We receive a csv file, daily (8am) with around ~5 million records that needs to be loaded into our database. The file has sensitive data in it, so we need to encrypt certain columns. The data needs to be appended to the existing data in the table.

This data is queried by our dispute department via a website and needs to be available as soon as possible.

Currently the data takes ~1 hour to load, but it takes 4 mins to load the data into a non-indexed table.
So the problem seems to be with the indexes which slows the load.

We were thinking of disabling the indexes, load the data, and them rebuild the index (all takes 15mins), however people are querying this table and will be unusable via the website.

Any ideas on how to improve the load speed?

Tech used:
MS SQL Server 2012
SSIS

Thanks!
 
You could look at introducing a delta table which would be identical to the table in question but would only hold the current day's data. You would then query both tables and UNION the results. You could consolidate the data during low usage periods and truncate the delta table. This would make your data query'able within 4 minutes and you would defer the 1 hour consolidation.

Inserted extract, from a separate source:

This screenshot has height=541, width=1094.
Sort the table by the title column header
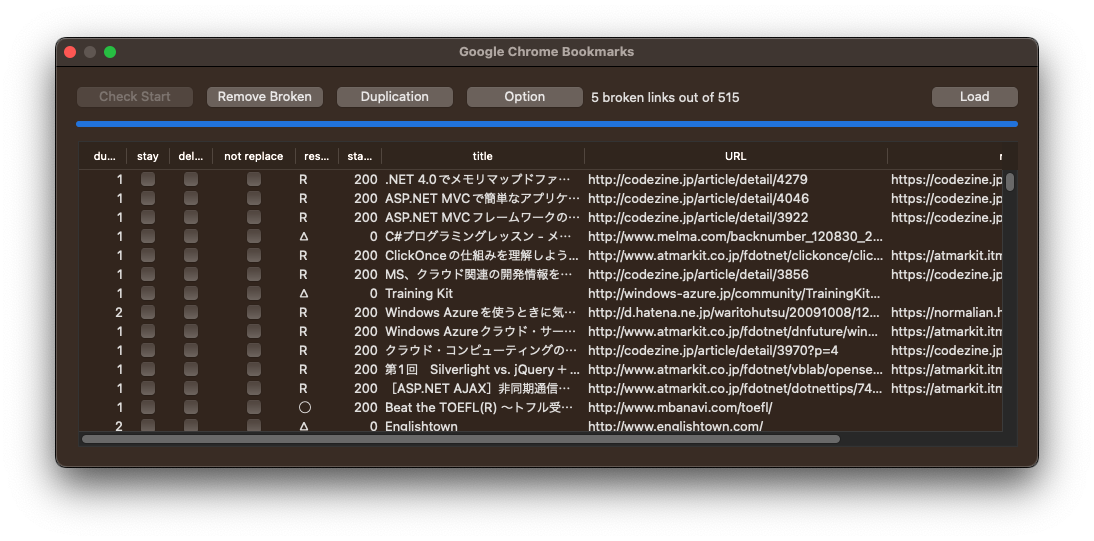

You also mentioned disabling indexes. In a replicated, master-slave environment this would be feasible but not recommended. You could disable indexes and update the data on the master (after disabling replication to prevent indexes from being deleted on the slaves) while still letting reads hit the slave(s). However, replaying the inserts on the slave(s) will still incur the 1 hour update with some potentially scary consistency issues so I'd steer clear of that.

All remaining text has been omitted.